▸ ОТРЫВОК:
•••••
После публикации «мемуара», состоявшейся 12 мая 1787 года, мало кому известный судебный процесс о супружеской неверности превратился в захватывающее событие. Пока дело рассматривалось судами, обрастая взаимными обвинениями сторон и новыми «мемуарами», его ход сопровождался потоком памфлетов. Нувеллисты уделяли делу Корнмана почти столько же внимания, сколько заседаниям Собрания нотаблей. За последние шесть месяцев 1787 года в «Тайных заметках» была опубликована 61 статья об этом деле, а исходный текст, написанный Бергассом, был назван «сочинением, которое сегодня вызывает больше всего споров, с которым все хотят незамедлительно ознакомиться, которое поставило на уши всех полицейских… и провоцирует аргументы за и против в соответствии с предубеждениями разных групп лиц»[631]. Когда в 1789 году дело достигло кульминации с представлением окончательных доводов и вынесением вердикта, Арди отмечал, что какое-то время оно вызывало у парижан даже больший интерес, чем дискуссии о составе Генеральных штатов. Бомарше – вероятно, несколько преувеличивая – заявлял, что сторонники Корнмана в 1787–1788 годах опубликовали две сотни памфлетов[632]. Бергасс писал, что за десять дней после публикации «мемуара» Корнмана в его доме образовалась предварительная запись из 4000 человек, желавших получить экземпляр этого текста, распространению которого пытались воспрепятствовать власти. К июню 1788 года Бергасс утверждал, что распространил 10 тысяч экземпляров, несмотря на преследования правительства, и получил 6000 писем поддержки от читателей. Бергасс и Корнман раздавали свои экземпляры «мемуара» бесплатно, однако парижские издатели сорвали куш на перепечатках тысячными тиражами, причем цена одной копии порой составляла 48 ливров. По мере развития событий Бергасс написал еще несколько аналогичных сочинений, и все они имели огромный успех. Один из этих «мемуаров» обрел такую популярность, что официанты в кафе Пале-Рояля прилично зарабатывали, сдавая текст напрокат посетителям порциями по несколько страниц. Летом 1788 года Бергасс заявил, что написанные им «мемуары» разошлись тиражом более 100 тысяч экземпляров и что событие такой важности происходит лишь раз в столетие[633].
•••••
▸ Список данных:
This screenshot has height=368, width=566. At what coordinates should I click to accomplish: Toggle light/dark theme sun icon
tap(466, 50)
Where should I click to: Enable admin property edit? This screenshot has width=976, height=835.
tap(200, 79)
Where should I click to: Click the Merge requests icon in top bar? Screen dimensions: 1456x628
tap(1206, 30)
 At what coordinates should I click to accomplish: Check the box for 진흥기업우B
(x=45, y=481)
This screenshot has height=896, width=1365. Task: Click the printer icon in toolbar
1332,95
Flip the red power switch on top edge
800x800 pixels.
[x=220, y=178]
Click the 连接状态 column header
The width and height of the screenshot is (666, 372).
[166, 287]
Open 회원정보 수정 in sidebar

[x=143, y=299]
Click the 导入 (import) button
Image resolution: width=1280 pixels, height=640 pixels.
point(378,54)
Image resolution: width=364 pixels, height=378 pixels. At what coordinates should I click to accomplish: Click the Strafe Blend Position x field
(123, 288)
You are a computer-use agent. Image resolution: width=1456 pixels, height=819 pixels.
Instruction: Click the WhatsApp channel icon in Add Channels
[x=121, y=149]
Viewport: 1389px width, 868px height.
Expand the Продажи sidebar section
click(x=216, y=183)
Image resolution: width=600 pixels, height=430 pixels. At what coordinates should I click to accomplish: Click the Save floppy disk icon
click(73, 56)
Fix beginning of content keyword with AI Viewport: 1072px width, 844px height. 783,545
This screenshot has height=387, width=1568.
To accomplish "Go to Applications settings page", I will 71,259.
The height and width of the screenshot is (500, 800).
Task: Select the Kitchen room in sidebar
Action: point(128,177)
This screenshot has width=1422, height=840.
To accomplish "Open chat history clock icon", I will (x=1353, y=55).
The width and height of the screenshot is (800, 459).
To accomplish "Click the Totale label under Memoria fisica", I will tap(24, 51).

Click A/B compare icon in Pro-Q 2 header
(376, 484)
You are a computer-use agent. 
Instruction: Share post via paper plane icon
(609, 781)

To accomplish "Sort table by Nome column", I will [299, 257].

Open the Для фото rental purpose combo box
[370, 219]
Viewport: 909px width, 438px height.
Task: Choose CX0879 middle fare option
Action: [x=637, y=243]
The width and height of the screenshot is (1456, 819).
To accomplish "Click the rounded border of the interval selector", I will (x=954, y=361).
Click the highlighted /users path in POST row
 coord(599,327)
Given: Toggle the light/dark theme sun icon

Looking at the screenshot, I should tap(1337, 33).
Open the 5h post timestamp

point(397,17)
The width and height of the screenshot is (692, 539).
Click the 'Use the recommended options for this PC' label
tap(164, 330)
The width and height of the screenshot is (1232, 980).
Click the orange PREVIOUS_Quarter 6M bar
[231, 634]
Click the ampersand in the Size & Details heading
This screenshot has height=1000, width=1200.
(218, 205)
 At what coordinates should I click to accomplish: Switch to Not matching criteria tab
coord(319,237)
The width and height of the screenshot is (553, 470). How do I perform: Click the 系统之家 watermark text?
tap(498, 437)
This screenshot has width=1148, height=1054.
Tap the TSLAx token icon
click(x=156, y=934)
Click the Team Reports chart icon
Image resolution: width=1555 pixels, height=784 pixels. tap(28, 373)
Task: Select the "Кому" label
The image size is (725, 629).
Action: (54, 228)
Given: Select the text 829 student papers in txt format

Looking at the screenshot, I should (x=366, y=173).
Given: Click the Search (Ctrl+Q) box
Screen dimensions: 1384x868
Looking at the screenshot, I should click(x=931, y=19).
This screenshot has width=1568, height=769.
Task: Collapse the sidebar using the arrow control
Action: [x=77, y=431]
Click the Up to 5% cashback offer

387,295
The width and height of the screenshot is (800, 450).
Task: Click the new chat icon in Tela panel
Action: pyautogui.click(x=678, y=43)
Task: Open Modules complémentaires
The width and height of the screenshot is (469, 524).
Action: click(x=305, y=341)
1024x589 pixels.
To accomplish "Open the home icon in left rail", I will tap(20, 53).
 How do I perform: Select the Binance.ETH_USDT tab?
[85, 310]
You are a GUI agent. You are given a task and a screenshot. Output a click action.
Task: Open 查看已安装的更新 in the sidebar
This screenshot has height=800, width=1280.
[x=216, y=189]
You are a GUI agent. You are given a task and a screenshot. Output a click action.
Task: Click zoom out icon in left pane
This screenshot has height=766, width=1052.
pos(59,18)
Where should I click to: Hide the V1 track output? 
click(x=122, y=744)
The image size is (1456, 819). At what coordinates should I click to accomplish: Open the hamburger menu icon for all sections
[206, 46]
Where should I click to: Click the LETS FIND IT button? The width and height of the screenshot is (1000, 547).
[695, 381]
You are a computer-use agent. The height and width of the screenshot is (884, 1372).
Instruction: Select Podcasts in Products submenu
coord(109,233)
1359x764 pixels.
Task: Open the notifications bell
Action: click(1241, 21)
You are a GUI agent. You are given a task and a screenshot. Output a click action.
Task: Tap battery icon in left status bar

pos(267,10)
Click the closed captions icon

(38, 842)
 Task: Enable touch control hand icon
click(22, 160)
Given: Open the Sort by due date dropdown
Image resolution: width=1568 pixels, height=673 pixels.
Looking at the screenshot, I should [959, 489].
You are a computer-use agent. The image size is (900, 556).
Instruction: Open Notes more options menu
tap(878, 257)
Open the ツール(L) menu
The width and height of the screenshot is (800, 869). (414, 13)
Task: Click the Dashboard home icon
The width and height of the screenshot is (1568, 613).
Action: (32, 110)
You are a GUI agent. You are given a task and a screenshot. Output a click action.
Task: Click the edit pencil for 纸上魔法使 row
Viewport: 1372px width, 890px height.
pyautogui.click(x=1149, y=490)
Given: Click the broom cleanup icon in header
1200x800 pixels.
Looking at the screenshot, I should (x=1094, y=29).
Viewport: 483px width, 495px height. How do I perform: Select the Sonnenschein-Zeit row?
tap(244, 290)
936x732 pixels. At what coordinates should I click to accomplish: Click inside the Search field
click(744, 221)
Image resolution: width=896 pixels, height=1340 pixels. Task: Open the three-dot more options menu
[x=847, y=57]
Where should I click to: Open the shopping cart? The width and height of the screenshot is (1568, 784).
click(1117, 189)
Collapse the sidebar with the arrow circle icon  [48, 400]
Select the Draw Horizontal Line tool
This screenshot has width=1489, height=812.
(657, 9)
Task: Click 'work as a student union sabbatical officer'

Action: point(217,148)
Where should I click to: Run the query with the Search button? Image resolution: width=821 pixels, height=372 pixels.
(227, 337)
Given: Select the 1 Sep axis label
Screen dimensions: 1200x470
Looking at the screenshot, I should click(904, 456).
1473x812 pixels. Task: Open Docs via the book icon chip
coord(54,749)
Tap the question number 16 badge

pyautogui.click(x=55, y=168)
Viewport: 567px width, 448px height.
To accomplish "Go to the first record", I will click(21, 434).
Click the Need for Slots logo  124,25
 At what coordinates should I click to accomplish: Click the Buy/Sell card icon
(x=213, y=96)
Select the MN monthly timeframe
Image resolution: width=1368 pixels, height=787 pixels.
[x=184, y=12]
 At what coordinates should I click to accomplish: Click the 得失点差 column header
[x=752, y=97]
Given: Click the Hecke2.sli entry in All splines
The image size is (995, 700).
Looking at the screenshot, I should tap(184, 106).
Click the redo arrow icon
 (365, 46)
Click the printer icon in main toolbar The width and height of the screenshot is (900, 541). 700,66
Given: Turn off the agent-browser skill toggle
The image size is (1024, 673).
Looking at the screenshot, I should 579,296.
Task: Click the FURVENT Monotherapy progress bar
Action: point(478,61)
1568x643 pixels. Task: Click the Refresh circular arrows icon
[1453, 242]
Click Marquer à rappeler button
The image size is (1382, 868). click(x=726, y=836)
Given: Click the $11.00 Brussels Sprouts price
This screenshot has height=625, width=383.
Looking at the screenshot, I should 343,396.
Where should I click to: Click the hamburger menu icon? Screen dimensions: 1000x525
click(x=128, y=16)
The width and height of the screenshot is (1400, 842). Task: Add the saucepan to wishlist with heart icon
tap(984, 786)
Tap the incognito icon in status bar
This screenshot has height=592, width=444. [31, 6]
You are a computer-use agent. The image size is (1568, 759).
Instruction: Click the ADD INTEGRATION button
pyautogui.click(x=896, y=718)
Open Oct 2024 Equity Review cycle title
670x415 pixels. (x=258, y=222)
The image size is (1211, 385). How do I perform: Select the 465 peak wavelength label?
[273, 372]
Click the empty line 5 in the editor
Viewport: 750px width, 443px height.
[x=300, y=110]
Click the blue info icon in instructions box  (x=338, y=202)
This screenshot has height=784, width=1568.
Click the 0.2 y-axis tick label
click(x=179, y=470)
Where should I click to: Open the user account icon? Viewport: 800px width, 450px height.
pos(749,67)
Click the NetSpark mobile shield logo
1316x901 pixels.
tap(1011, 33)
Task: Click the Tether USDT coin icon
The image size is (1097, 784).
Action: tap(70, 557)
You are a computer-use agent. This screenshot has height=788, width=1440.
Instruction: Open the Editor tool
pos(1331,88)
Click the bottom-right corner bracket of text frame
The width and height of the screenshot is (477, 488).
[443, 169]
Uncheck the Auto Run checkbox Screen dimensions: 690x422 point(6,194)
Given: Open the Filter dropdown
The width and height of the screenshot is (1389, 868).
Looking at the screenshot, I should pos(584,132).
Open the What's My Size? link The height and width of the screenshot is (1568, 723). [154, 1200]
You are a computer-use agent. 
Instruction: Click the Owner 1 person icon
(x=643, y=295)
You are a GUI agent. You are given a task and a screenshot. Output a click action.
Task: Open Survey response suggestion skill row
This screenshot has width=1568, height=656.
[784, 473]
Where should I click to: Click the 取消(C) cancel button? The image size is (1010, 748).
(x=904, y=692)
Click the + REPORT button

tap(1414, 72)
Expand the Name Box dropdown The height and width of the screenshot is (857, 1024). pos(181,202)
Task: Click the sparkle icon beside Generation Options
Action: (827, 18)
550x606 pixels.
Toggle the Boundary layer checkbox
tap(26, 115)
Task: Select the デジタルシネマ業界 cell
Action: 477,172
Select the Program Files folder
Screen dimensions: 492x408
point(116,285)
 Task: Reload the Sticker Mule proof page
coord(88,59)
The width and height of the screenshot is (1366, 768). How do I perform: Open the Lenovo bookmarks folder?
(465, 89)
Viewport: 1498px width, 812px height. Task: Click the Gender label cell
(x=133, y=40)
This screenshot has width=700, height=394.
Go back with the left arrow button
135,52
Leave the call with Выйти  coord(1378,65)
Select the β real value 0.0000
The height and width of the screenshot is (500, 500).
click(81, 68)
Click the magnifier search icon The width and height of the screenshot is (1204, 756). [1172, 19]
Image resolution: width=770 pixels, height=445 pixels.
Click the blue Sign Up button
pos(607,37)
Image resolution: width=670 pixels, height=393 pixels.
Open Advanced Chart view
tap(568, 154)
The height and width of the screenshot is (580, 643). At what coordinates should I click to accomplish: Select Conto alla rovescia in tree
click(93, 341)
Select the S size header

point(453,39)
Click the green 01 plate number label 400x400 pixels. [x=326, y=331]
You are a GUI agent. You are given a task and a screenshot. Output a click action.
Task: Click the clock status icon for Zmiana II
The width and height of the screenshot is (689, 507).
•••••
▸ ЗАДАНИЯ:
1 – Назовите всех людей, которые упомянуты по фамилии в отрывке о деле Корнмана.
2 – Перепишите без изменений строки из списка данных, начиная со строки, где есть "Where should I click to: Click the 取消(C)", и заканчивая строкой, где есть "Action: 477,172".

▸ ОТВЕТЫ:
1 – Корнман, Бергасс, Арди, Бомарше

2 –
Where should I click to: Click the 取消(C) cancel button? The image size is (1010, 748).
(x=904, y=692)
Click the + REPORT button

tap(1414, 72)
Expand the Name Box dropdown The height and width of the screenshot is (857, 1024). pos(181,202)
Task: Click the sparkle icon beside Generation Options
Action: (827, 18)
550x606 pixels.
Toggle the Boundary layer checkbox
tap(26, 115)
Task: Select the デジタルシネマ業界 cell
Action: 477,172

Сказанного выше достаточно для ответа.